Worsening Focal Neurologic Status in an Older Man

RUSHANG PATEL, MD, PhD, and RONALD RUBIN, MD—Series Editor
Temple University

Dr Patel is a fellow in the department of hematology and oncology at Temple University in Philadelphia.

Ronald N. Rubin, MD—Series Editor: Dr Rubin is professor of medicine at Temple University School of Medicine and chief of clinical hematology in the department of medicine at Temple University Hospital, both in Philadelphia.

 

What's The "Take-Home"?
Pearls From Clinical Cases 

A 72-year-old man with a history of diabetes, hypertension, and heavy smoking presented to the emergency department with left leg pain and altered mental status of about 1 week’s duration.

INITIAL IMAGING RESULTS

A CT scan of the head showed no evidence of acute hemorrhage; however, a chronic lacunar infarct and a small segmental infarct of indeterminate age were noted. Venous Doppler studies revealed a left leg deep vein thrombosis (DVT). Anticoagulation was started.

HOSPITAL COURSE

Throughout his hospital stay, the patient had a low-grade fever and an elevated white blood cell count. His neurologic status worsened during his stay, and he reported focal weakness, vision changes, and severe right-sided headaches. The results of a neurologic examination raised suspicion for stroke, and an MRI scan confirmed multi-territorial infarcts involving both sides of the cerebrum as well as the cerebellum, with some areas showing hemorrhagic transformation, highly suggestive of “septic emboli” (Figure).

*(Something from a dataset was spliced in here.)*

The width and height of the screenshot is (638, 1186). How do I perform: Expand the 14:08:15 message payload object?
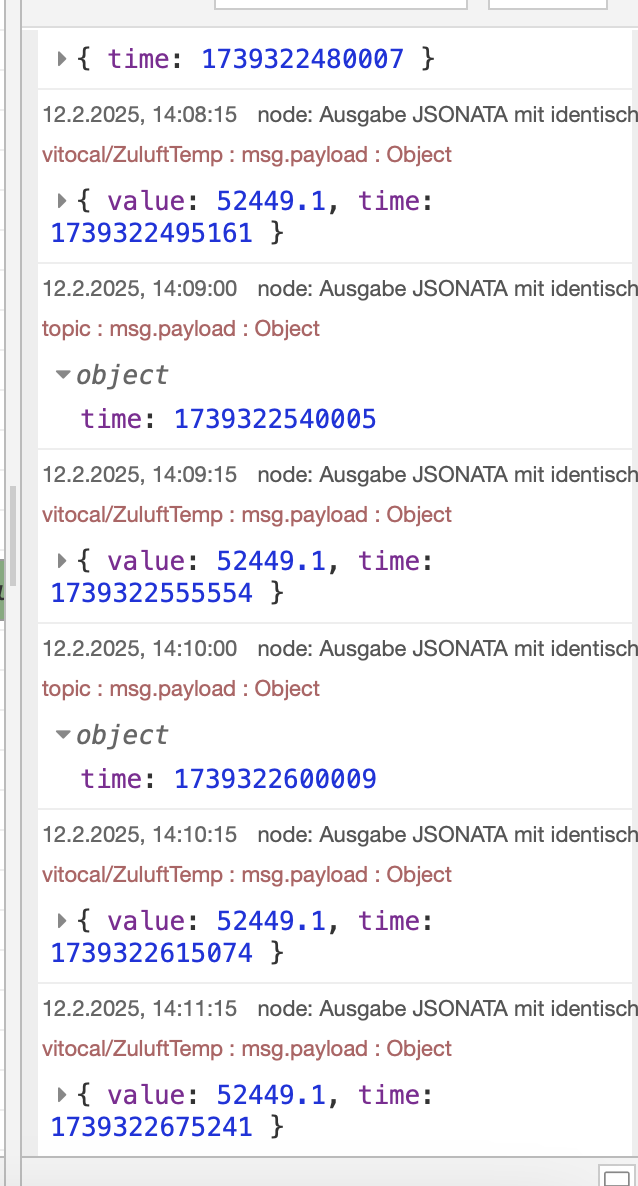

A CT scan of the chest revealed emphysema, interstitial thickening, mediastinal lymph enlargement, and a 4-cm opacity in the right lower lobe. Laboratory findings included mild anemia (hemoglobin, 9 g/dL), thrombocytopenia (99,000/µL), low serum sodium (129 mmol/L), normal prothrombin time (PT) and partial thromboplastin time (PTT), low fibrinogen (192 mg/dL), and multiple sets of blood cultures that did not show the growth of a pathogen.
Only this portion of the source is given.